▶ _Given instruction 1_
Change "checkbox" to "check box" throughout the rows, from the row containing "text OPT:REMOTE CONTROL?" through the end of the rows, and give only that stretch of rows with nothing else altered.

A chef in the kitchen is only the first requirement. The staff must be not just well trained but involved, committed to the restaurant and to customer service. The noise level has to be low enough to encourage conversation. Tablecloths are recommended and highly desirable, but perhaps not mandatory, not any more. À la carte food service should be a requirement, so people can actually eat what they want, although the elegant Per Se broke both that and the chef-on-premises edict upon opening in 2004. (Thomas Keller divided his time between two restaurants, Per Se and French Laundry, and the restaurant offered only tasting menus in the dining room.) A staff of sommeliers is vital, and in this regard US restaurants are better than ever.

Not to be excluded are the tastes and attitudes of a restaurant’s customers. American restaurant-goers have never been the most sophisticated. I remember the late Gilbert Le Coze, original co-owner and chef of Le Bernardin, lamenting to me shortly after it opened that he stopped standing inside the door to greet guests as they arrived because all they did was ask him the way to the bathroom. He also said, memorably, “Americans do not want fish; they want to eat at King Burger”. Things have gotten worse: today, men routinely arrive at better establishments wearing T-shirts, faded jeans and beaten-up, dirty running shoes.

New York City is the best example of the cultural forces buffeting fine dining, although to be fair, you will find them everywhere. René Redzepi of the great Copenhagen restaurant Noma recently tweeted: “Lunch today: six people played Pokémon Go the entire meal.”

At all levels of the dining world, customers seem more concerned with photographing their food – and posting these masterpieces on the internet and awaiting acclaim – than they are with eating it. Indeed, good-looking food might be more important than good-tasting food. Even the food magazines reserve their highest accolades for bizarre interpretations of burgers, pizza, milk shakes, pastries and the like. Also wildly admired are countertops, communal tables, food trucks and back-of-grocery-store holes-in-the-wall.

▶ _Given instruction 2_
Go on with the piece on fine dining, beginning right after its final sentence.

▶ _Records for the exercise_
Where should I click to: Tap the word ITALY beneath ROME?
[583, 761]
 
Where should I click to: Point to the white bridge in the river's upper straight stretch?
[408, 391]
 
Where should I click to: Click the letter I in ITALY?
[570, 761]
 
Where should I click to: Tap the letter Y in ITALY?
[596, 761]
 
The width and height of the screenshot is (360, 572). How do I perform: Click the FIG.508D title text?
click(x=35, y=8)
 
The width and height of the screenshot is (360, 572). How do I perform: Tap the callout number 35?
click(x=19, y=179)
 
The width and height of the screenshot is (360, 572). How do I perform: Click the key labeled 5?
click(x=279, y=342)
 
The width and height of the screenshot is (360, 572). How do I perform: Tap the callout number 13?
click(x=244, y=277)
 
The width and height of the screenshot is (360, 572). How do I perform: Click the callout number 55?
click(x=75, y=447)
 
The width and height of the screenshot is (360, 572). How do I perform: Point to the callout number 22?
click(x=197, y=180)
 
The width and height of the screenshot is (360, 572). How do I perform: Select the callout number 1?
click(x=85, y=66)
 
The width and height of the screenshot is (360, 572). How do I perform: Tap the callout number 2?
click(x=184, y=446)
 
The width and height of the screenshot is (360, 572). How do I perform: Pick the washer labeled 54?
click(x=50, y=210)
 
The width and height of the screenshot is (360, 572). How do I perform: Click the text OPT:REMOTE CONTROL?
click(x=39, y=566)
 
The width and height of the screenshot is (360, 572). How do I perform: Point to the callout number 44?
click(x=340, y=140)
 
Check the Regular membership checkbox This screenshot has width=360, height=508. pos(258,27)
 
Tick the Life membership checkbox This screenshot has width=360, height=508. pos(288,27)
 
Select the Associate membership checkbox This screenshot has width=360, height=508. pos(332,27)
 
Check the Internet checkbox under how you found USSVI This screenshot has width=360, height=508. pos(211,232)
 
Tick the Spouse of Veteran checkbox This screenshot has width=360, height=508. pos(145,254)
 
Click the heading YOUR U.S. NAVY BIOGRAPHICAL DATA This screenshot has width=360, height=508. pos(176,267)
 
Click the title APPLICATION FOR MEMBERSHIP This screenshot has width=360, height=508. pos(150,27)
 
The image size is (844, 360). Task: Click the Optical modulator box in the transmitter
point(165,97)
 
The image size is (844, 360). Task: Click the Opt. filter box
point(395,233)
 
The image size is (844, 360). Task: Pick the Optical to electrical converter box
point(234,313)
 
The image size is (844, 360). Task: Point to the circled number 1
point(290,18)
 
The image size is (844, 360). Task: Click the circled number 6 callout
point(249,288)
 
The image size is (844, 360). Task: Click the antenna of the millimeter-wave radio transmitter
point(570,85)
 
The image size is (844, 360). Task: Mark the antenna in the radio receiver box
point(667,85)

▶ _Final result 1_
The width and height of the screenshot is (360, 572). How do I perform: Click the text OPT:REMOTE CONTROL?
click(x=39, y=566)
 
The width and height of the screenshot is (360, 572). How do I perform: Point to the callout number 44?
click(x=340, y=140)
 
Check the Regular membership check box This screenshot has width=360, height=508. pos(258,27)
 
Tick the Life membership check box This screenshot has width=360, height=508. pos(288,27)
 
Select the Associate membership check box This screenshot has width=360, height=508. pos(332,27)
 
Check the Internet check box under how you found USSVI This screenshot has width=360, height=508. pos(211,232)
 
Tick the Spouse of Veteran check box This screenshot has width=360, height=508. pos(145,254)
 
Click the heading YOUR U.S. NAVY BIOGRAPHICAL DATA This screenshot has width=360, height=508. pos(176,267)
 
Click the title APPLICATION FOR MEMBERSHIP This screenshot has width=360, height=508. pos(150,27)
 
The image size is (844, 360). Task: Click the Optical modulator box in the transmitter
point(165,97)
 
The image size is (844, 360). Task: Click the Opt. filter box
point(395,233)
 
The image size is (844, 360). Task: Pick the Optical to electrical converter box
point(234,313)
 
The image size is (844, 360). Task: Point to the circled number 1
point(290,18)
 
The image size is (844, 360). Task: Click the circled number 6 callout
point(249,288)
 
The image size is (844, 360). Task: Click the antenna of the millimeter-wave radio transmitter
point(570,85)
 
The image size is (844, 360). Task: Mark the antenna in the radio receiver box
point(667,85)

▶ _Final result 2_
If standards and tastes are declining, chefs are responding in kind. Douglas Keane, formerly of the excellent Cyrus in California’s Napa Valley, has taken a partner in Sang Yoon, of the also-excellent Father’s Office burger bar in Santa Monica, California. They opened Two Birds, One Stone, which Keane has called “inspired, but not challenging”. Not challenging is not fine dining.

For his first US restaurant in nine years, the wonderful fine-dining chef Gray Kunz has Salt & Char steak house in Saratoga Springs, New York. No matter how flashy it might be, a steak house is not fine dining. Nevertheless, in Las Vegas alone, Wolfgang Puck, Tom Colicchio, Jean-Georges Vongerichten, Gordon Ramsay, Michael Mina, Mario Batali and José Andrés operate steak houses. Nothing makes celebrity chefs happier than doing away with four days of skimming and straining stock. They’d rather flip steaks or, better yet, hire some poorly paid underling to do it for them. (My Vegas recommendation, at least for authenticity: the Golden Steer, a ’50s joint patronised by the Rat Pack.)

All of which makes one wonder how fine dining ever thrived in the United States in the first place. From its inception, it was predicated on wealth and manners and social standing and privilege. Today, dining is about buzzwords and ramped-up social ideals. Restaurants are required to be eco-friendly, plant-based, locally sourced, devoid of artificial ingredients or processed products, and rich in whatever ingredient is currently in fashion. (I pray for the demise of kale.) The latest craze: cooking in cast-iron pans.

As much as I admire Ripert, I suspect Chang is right. Alternate forms of eating well are thriving, the best example being Chef’s Table at Brooklyn Fare, which has three Michelin stars, food as fine as any in the country and a ban on photography. But it is polished-countertop dining in the rear of a grocery store. It is precisely what Chang suggests when he says dining has to evolve. It is a 21st-century development, but as great and shiny and expensive (US$306 per person for food) as it may be, it is not fine dining.

Great food prepared by passionate chefs will endure. It is likely that fine dining will become a niche for the very wealthy, with restaurants hidden away much like those fabled Japanese sushi bars we mortals can never hope to find. (And, by the way, sushi bars aren’t fine dining either.) Fine dining as we know it, however, is of another time, when icebergs stood tall, terrorists were the kids who toilet-papered your house on Halloween and the guy sitting at the table next to you did not dress like a hobbit.

Should you, like me, continue to mourn its disappearance, you might end up in Manhattan’s American Museum of Natural History, stuffed and seated at a properly laid table, in a diorama titled Twentieth-Century Fine-Dining Man.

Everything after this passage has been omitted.